En el centro de la sala se encontraba la escalera. Tan amplia que toda una familia podría transitarla a la vez. En el medio tenía una alfombra que alguna vez fue roja, pero preferí subir por un costado. Siempre subí escaleras. Y siempre lo hice sin siquiera detenerme a pensar en ello. Como masticar, como parpadear. Sin embargo, allí, pensé y analice cada paso como si de eso dependiera mi vida. Es que en esa casa, en esa oscuridad, con esa misión, sentía que hasta el simple hecho de respirar era exponerse a enormes riesgos.

Un poco por el viento que me empujaba, otro poco porque no me quedaba otra recorrí todos los escalones. Tomé el pasillo de la derecha, como corresponde al recorrido. Caminé cerca de la pared, casi tocándola, con la palma abierta, sintiendo el calor del tapizado. Cuando ya no llegaba la luz de la luna mi mano sintió más espacio entre su sudor y la pared. Y más por reflejo que por decisión toqué la madera. Era una puerta. Con la suavidad de una caricia recorrí las vetas hasta encontrarme con el frío metálico del picaporte. La puerta estaba cerrada. Tampoco fue exitosa mi búsqueda al tacto de alguna iluminación. En el obligado recorrido encontré otras dos puertas, igual de cerradas.

Decidí volver.

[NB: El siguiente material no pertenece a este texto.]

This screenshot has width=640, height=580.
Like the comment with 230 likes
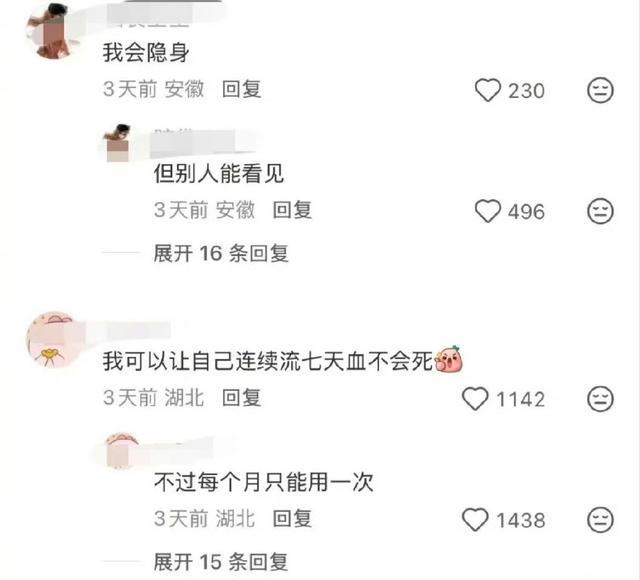point(488,90)
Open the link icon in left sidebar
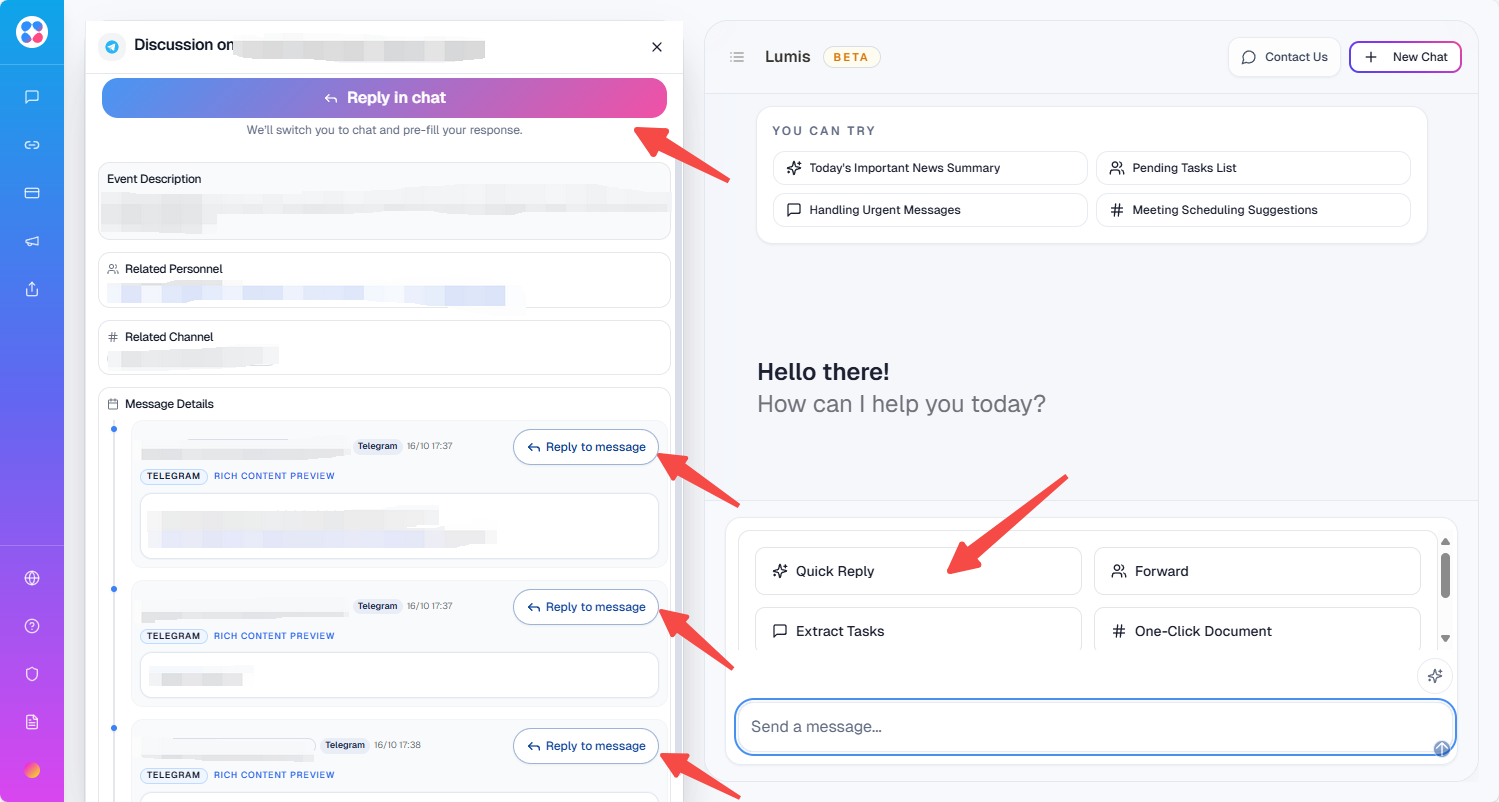This screenshot has height=802, width=1499. (32, 145)
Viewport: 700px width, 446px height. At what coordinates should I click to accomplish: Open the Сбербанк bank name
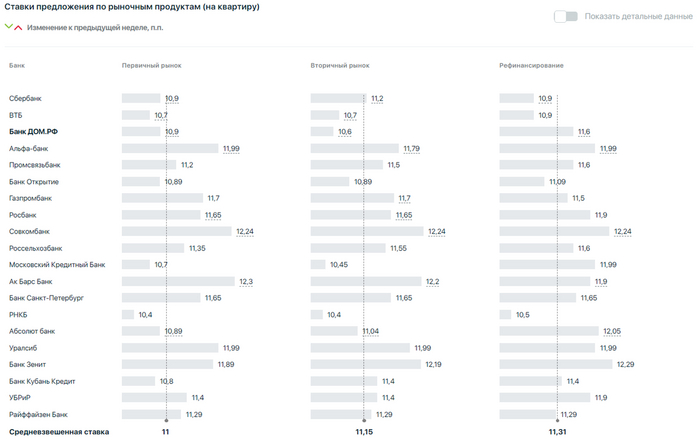click(x=25, y=98)
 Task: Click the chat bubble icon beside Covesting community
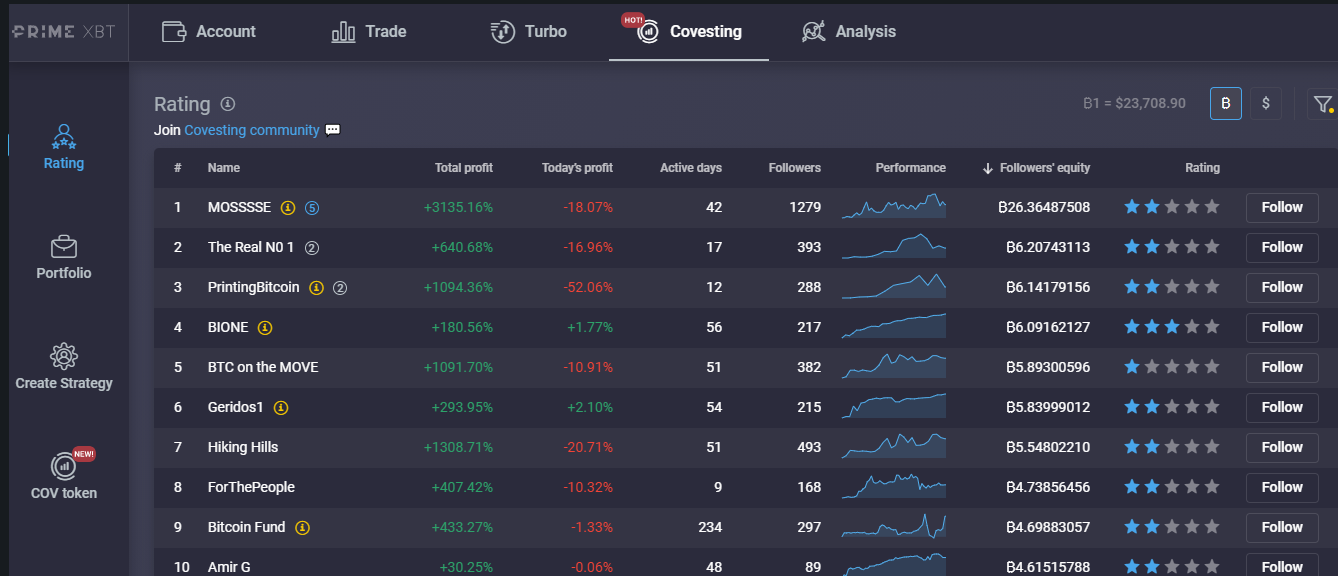(x=333, y=130)
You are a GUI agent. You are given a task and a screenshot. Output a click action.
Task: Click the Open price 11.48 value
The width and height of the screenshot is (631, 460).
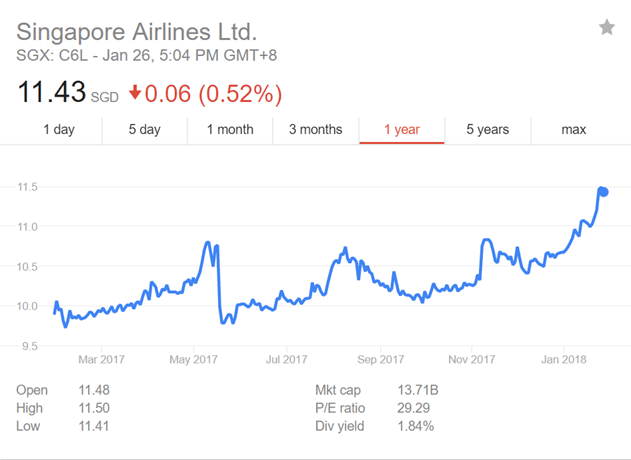click(x=94, y=390)
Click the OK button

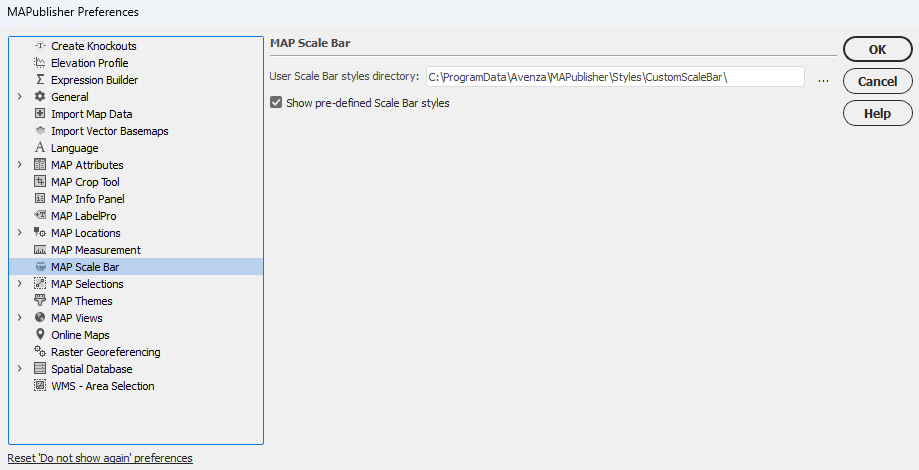tap(877, 50)
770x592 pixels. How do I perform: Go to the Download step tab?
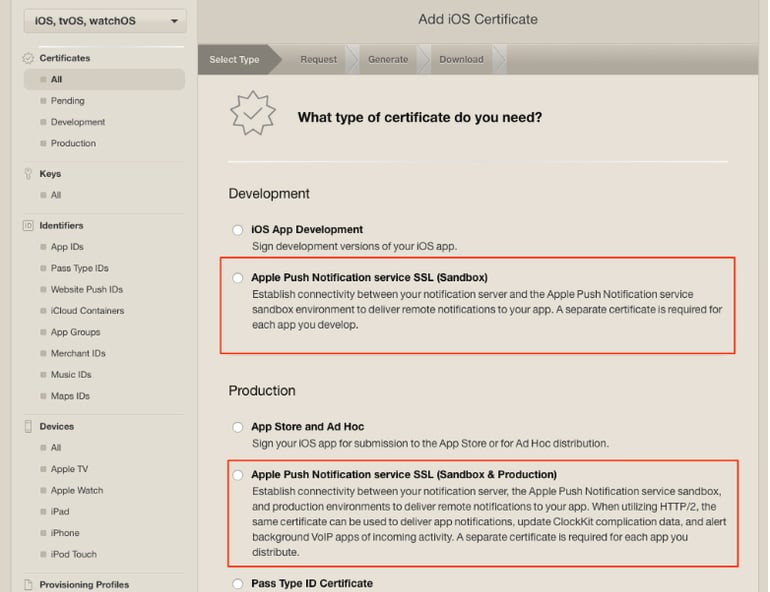tap(461, 60)
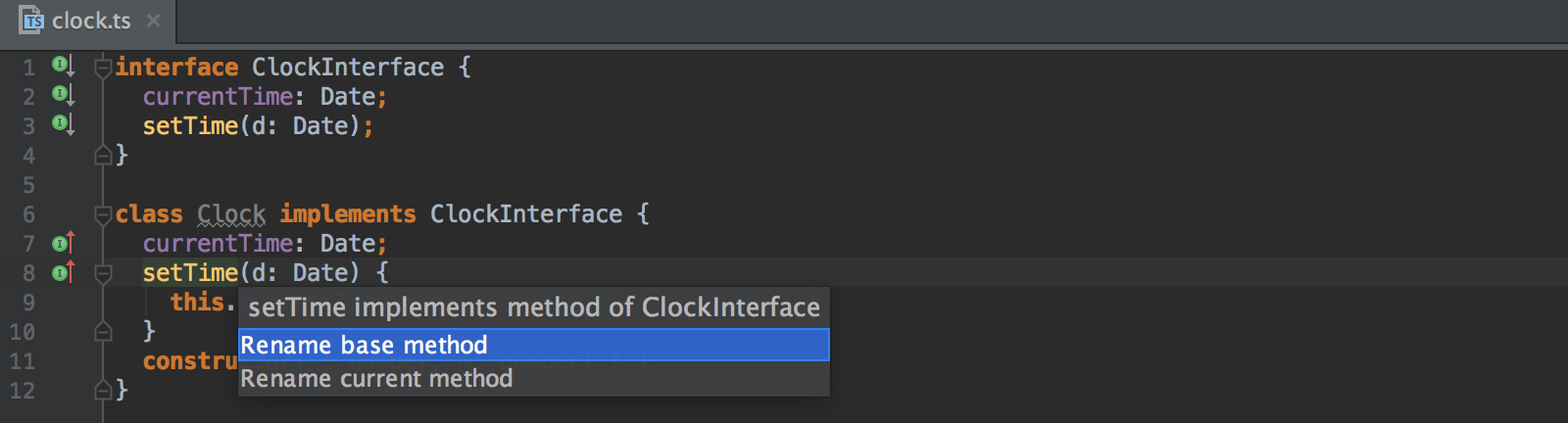The image size is (1568, 423).
Task: Collapse the interface ClockInterface fold marker
Action: (103, 67)
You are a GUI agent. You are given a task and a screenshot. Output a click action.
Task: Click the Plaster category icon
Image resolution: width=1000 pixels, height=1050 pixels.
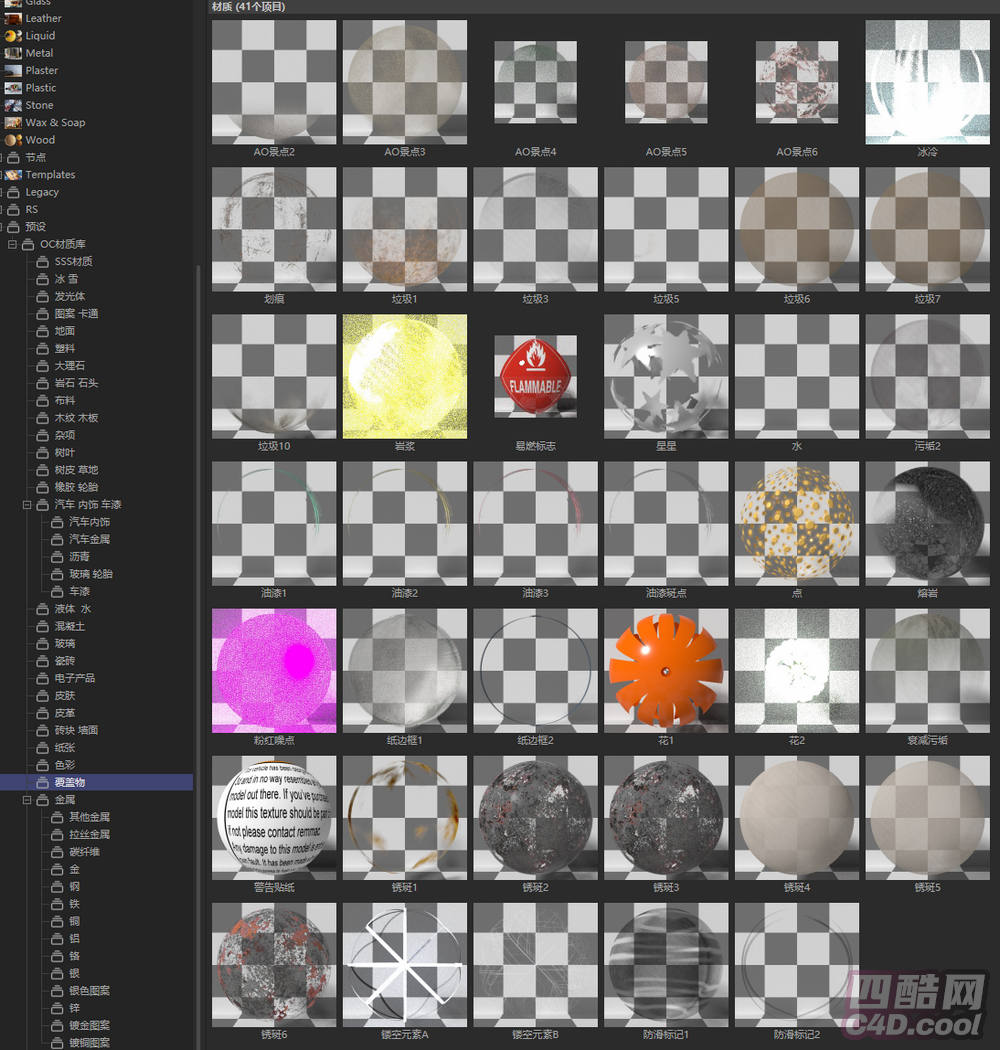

Paso tras paso. Pero la luz original no apareció. Llegué donde estaba la escalera, al encuentro del primer escalón. Tanteé con mi pié derecho cada pequeño abismo antes de bajar el izquierdo. Luego, mis manos se aseguraron de comprobar el frío y el calor de la alfombra y la cerámica. Supongo que estaba en la mitad de la escalera y me detuve. Al agacharme me di cuenta. Se cerró la puerta metálica. La que no tenía llave. La puerta más pesada que conocí. ¿Habrá sido el viento? Me quedé sentado. Acurrucado. Ocupando tan solo tres escalones. Guardando mi cabeza en el hueco de mis brazos, como guardando la luz de mis ojos, quizá la única luz de la casa, solo para mi. Así estuve hasta que llegó el amanecer. Se sentía la frescura del rocío en el exterior de la casa. Sonreí alegre. Ya todo estaba terminando. Solo faltaban diez minutos para las siete de la mañana. Repasé mentalmente el recorrido... los muebles de la recepción, las escaleras, el pasillo superior, las puertas correctamente cerradas, la energía eléctrica cortada por seguridad. Todo estaba en orden. Como todo ex-policía soy estructurado y organizado. Comencé a prepararme. Ya terminaba mi turno. Este era el octavo día de trabajo nocturno cuidando la solitaria estancia.